**** Records for processing

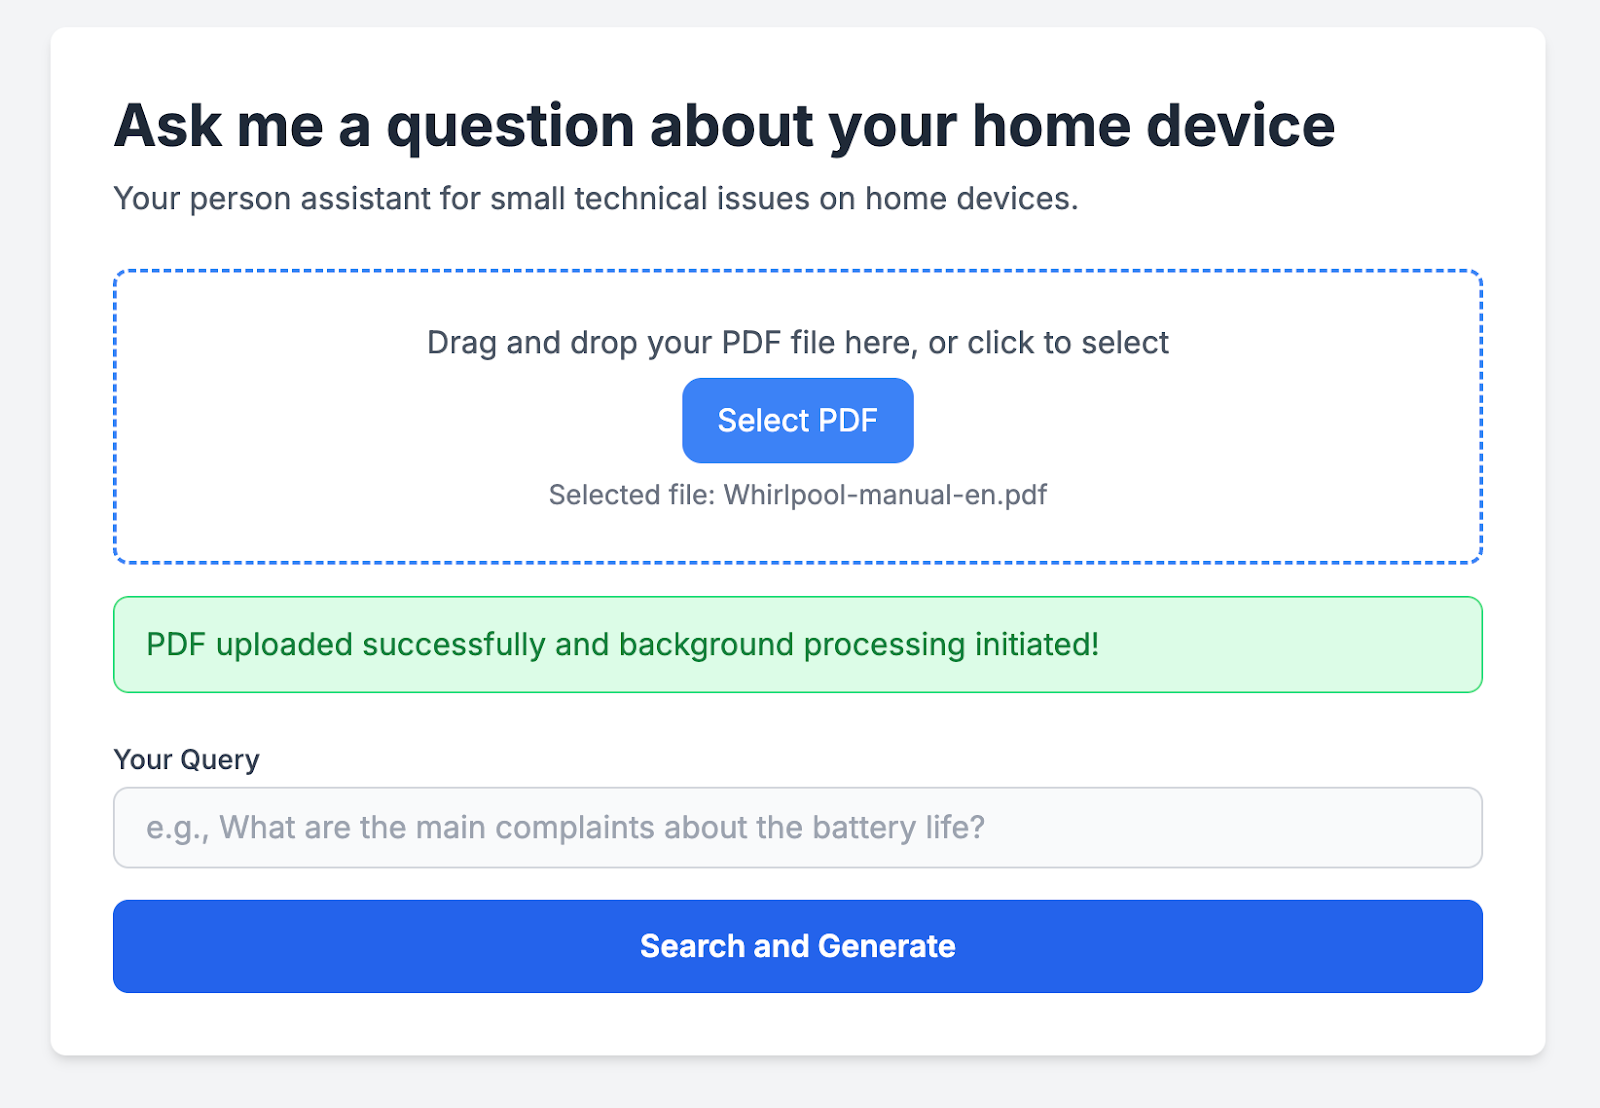Click the 'PDF uploaded successfully' message text
This screenshot has width=1600, height=1108.
point(346,645)
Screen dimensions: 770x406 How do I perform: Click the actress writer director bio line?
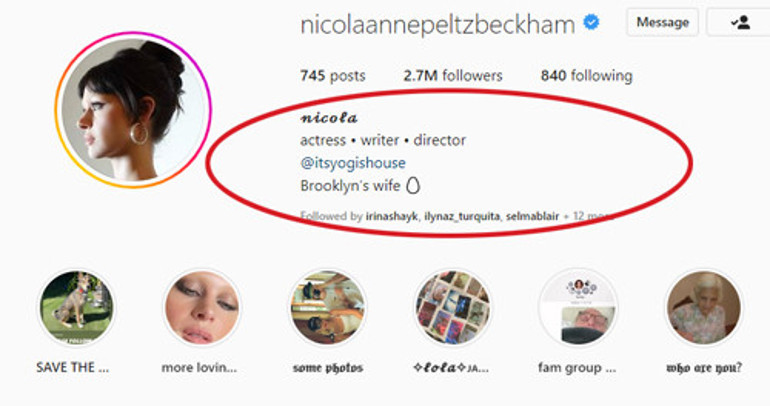[383, 140]
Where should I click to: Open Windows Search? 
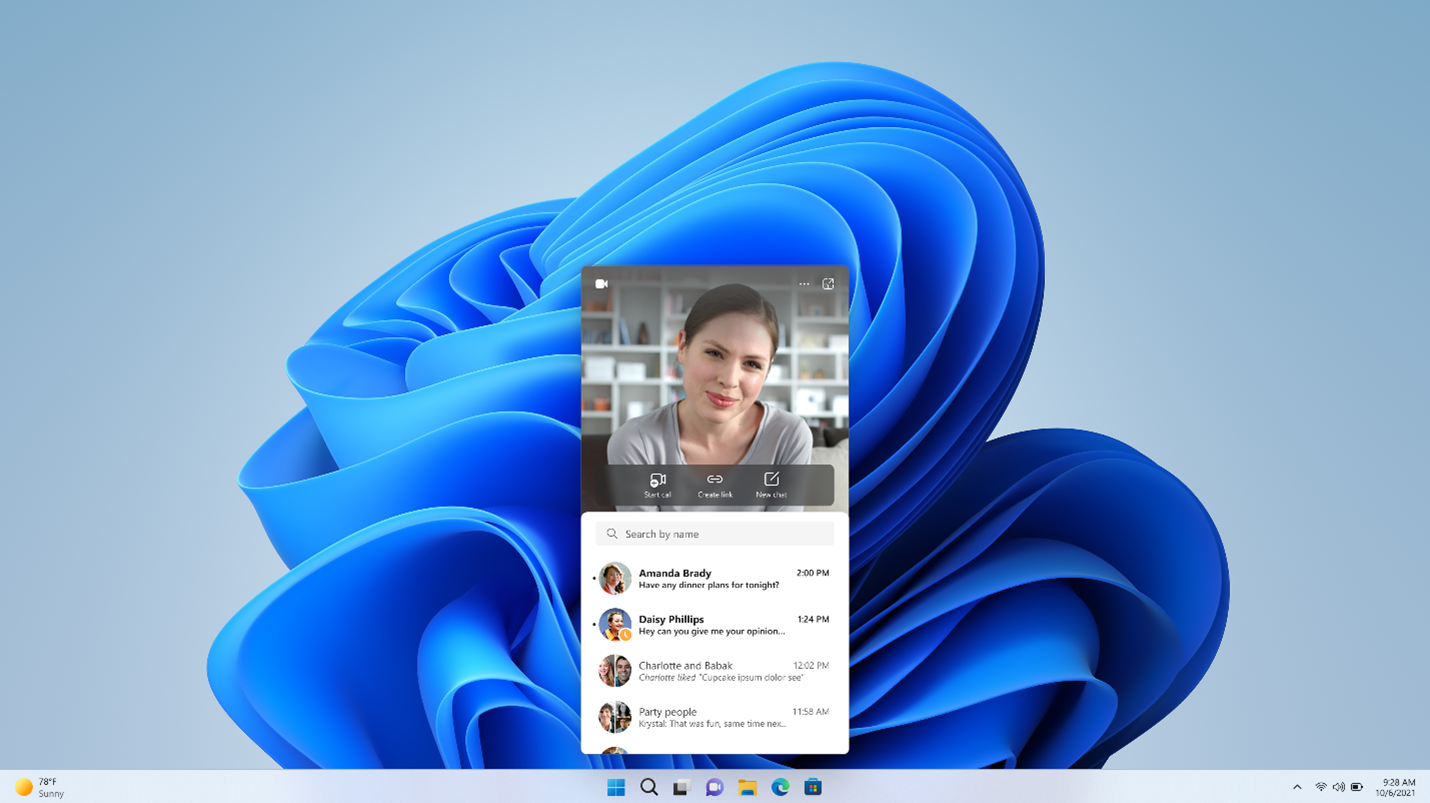pyautogui.click(x=648, y=787)
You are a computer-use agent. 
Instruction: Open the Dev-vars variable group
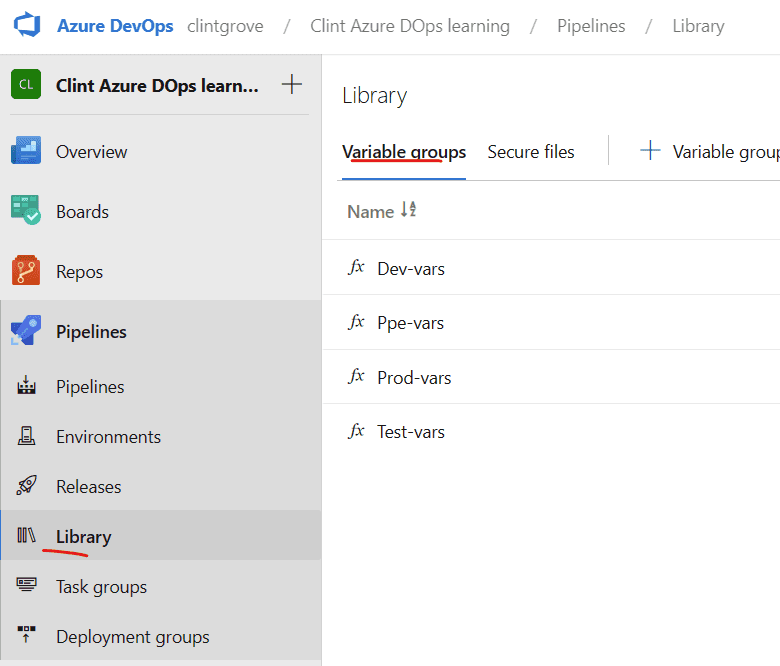click(411, 269)
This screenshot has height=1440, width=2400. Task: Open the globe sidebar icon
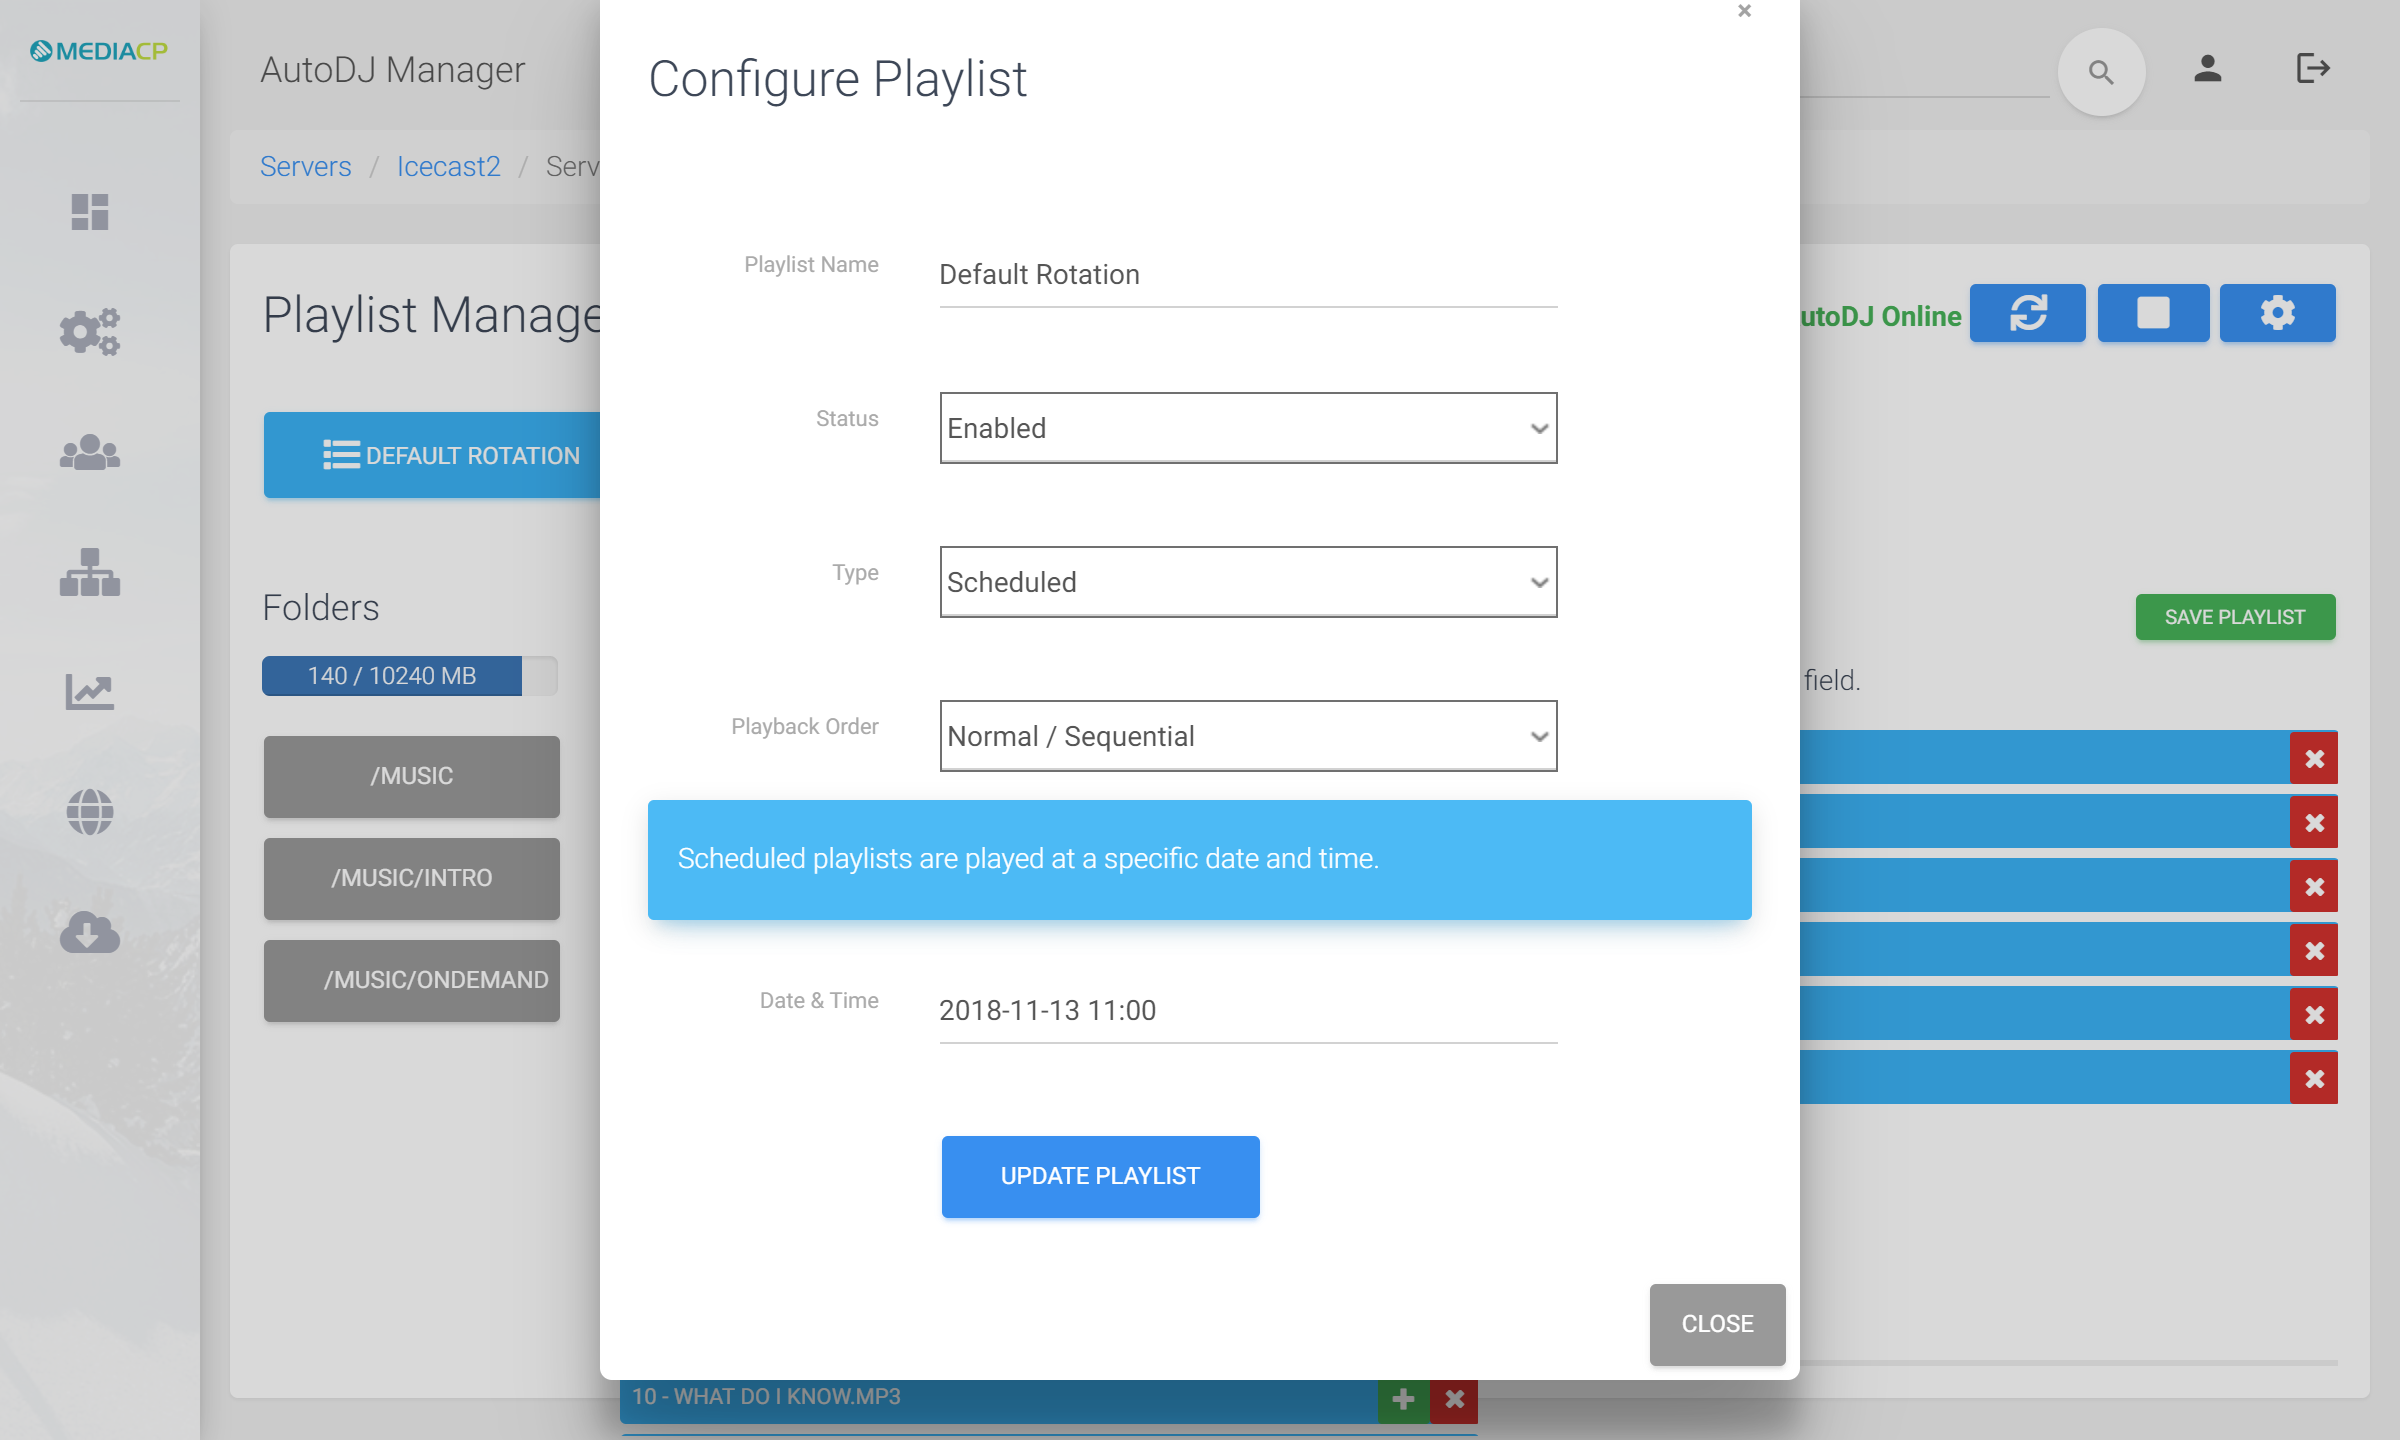[x=90, y=811]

********

§ **Task to carry out**
Nothing but the lines from the line containing "You are a computer-use agent." through the end of the data, both ends included, is to be reproduced, exactly as written and without the pictures.

§ **Expected answer**
You are a computer-use agent. 
Instruction: Open the Dev-vars variable group
click(411, 269)
This screenshot has height=1440, width=2400. Task: Open the globe sidebar icon
[x=90, y=811]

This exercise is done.